Les investigations cliniques sont exclues du régime général des recherches impliquant la personne humaine (RIPH). Mais un nouveau chapitre du code de la santé publique leur est consacré.

La définition du dispositif médical ainsi que celle de l’« accessoire de dispositif médical » ont été mises en cohérence avec le RDM. Il est également précisé que les dispositions relatives aux dispositifs médicaux s’appliquent aux groupes de produits n’ayant pas de destination médicale, listés en annexe XVI du règlement.

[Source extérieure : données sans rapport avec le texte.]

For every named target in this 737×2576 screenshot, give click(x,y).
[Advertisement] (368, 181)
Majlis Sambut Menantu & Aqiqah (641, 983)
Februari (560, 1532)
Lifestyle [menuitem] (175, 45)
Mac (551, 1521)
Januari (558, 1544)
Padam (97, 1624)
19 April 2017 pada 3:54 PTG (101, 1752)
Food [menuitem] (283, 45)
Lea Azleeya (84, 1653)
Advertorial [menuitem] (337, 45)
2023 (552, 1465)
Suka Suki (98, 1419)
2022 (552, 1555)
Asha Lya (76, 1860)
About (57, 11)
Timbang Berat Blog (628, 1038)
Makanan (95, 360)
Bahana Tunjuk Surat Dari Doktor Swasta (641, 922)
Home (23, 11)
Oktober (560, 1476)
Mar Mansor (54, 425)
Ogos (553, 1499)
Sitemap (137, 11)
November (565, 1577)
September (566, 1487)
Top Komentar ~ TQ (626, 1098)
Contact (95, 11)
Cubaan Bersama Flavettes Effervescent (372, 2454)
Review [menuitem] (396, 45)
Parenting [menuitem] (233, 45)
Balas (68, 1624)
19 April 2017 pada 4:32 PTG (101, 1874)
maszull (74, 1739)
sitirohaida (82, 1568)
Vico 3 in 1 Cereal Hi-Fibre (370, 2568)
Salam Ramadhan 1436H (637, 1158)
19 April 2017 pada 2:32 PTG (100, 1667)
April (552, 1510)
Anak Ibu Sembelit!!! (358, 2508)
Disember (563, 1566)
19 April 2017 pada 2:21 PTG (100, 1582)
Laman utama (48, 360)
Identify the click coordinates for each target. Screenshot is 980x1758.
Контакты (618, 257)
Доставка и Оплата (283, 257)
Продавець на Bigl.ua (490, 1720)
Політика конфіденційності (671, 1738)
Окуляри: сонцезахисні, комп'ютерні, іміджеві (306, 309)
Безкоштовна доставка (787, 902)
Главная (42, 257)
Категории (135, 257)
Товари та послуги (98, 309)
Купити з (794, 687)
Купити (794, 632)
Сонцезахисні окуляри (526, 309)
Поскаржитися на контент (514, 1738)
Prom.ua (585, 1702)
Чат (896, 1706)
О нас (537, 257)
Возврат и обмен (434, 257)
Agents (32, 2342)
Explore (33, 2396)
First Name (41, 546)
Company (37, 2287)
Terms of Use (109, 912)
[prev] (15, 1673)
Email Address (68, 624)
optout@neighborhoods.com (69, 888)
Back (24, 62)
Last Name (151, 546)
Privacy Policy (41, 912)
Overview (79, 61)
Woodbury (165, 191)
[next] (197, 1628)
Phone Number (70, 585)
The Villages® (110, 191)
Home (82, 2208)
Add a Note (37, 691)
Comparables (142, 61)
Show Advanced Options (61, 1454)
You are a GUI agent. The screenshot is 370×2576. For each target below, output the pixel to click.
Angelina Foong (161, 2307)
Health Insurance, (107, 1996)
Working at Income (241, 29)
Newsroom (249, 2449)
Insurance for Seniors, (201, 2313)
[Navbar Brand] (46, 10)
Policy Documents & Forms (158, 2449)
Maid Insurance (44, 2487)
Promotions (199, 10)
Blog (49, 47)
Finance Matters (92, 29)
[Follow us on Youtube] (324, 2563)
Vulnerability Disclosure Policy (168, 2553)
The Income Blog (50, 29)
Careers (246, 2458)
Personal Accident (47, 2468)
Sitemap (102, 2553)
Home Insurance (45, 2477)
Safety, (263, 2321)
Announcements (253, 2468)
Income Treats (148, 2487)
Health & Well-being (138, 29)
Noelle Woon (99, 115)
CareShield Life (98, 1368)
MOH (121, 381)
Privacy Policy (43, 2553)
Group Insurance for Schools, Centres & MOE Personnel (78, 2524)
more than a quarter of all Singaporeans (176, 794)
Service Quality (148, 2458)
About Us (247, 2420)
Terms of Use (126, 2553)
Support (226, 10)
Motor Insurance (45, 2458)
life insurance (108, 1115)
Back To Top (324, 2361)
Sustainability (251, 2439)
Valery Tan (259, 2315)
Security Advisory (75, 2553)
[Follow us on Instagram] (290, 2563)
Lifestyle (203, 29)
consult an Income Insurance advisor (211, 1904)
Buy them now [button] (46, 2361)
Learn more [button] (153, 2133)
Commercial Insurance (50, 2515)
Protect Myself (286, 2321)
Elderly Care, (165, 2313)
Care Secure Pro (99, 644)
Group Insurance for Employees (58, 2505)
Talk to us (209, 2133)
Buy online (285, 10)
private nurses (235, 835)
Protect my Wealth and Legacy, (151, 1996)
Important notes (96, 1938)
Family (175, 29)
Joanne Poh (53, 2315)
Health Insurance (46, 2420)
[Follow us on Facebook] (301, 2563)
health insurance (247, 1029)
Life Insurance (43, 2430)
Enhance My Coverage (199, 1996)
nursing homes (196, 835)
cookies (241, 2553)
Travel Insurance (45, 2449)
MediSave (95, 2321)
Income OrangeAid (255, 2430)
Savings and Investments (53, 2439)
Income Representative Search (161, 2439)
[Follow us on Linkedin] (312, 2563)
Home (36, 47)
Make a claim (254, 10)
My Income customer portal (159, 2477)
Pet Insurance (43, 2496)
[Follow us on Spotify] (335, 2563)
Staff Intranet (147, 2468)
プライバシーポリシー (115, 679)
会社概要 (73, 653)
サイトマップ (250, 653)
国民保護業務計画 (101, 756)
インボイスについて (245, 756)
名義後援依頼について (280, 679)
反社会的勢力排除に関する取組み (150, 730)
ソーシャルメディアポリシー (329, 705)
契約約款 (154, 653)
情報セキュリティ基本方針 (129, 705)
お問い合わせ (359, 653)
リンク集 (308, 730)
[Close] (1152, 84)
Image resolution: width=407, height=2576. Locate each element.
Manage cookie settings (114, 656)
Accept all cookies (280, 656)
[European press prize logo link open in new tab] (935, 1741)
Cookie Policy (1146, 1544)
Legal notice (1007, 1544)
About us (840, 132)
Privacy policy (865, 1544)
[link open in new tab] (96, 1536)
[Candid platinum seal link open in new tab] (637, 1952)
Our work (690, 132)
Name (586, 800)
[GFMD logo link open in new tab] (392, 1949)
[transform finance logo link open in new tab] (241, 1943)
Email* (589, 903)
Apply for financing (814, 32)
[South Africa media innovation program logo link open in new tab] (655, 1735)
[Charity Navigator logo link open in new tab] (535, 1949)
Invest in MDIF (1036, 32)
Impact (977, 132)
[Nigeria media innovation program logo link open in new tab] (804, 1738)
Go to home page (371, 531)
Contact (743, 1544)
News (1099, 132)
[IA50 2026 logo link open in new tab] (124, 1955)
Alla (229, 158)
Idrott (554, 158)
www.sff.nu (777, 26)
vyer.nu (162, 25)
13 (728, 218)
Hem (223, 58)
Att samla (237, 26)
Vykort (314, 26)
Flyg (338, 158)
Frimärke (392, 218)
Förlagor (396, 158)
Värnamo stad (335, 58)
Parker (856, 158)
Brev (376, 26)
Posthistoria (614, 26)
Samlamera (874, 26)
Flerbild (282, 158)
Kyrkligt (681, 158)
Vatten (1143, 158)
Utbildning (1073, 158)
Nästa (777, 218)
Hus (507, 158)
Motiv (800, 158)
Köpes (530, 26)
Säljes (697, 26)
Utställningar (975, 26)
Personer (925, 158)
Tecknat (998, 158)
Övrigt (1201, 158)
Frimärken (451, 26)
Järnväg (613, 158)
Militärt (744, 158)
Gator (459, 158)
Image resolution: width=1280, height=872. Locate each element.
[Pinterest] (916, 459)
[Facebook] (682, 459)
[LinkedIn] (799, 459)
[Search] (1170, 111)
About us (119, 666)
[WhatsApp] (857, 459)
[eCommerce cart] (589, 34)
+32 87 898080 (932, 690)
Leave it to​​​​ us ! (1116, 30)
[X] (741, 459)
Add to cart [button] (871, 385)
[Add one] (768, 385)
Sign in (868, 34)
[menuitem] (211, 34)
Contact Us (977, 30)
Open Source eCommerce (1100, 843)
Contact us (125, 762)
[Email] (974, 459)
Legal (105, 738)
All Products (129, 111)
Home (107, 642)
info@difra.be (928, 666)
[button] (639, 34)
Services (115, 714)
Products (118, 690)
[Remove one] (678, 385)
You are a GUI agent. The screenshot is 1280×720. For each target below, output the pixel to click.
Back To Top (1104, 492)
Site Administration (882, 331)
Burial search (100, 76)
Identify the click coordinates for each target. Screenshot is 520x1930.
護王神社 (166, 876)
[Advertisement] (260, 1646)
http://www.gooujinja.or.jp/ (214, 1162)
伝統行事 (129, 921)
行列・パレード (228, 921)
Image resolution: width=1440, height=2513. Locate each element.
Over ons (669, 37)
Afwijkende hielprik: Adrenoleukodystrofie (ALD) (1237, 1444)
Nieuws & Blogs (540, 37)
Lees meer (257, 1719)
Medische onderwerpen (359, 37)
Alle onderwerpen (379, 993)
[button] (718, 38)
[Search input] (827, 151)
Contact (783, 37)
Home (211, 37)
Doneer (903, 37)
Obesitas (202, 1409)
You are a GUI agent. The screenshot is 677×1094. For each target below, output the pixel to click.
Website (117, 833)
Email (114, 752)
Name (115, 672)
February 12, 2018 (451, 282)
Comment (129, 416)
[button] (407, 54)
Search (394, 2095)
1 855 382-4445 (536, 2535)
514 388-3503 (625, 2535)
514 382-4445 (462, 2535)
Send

Ces produits sont donc dans le champ de surveillance de l’ANSM. Quant à l’administration chargée de la concurrence et de la consommation, elle est l’autorité compétente en matière de contrôle de la surveillance après commercialisation.

Si les obligations déclaratives auprès de l’ANSM sont précisées, les conditions seront définies dans un décret à paraitre. Il en est de même des obligations de signalement, traçabilité, vigilance.

Les sanctions pénales ont été adaptées aux exigences du règlement. Les sanctions financières ont été complétées et mises à jour.

Des mesures transitoires sont prévues en fonction de la date de mise sur le marché du DM et en matière de recherches impliquant la personne humaine en cours.

Des décrets viendront préciser les conditions de mise en œuvre de ces dispositions.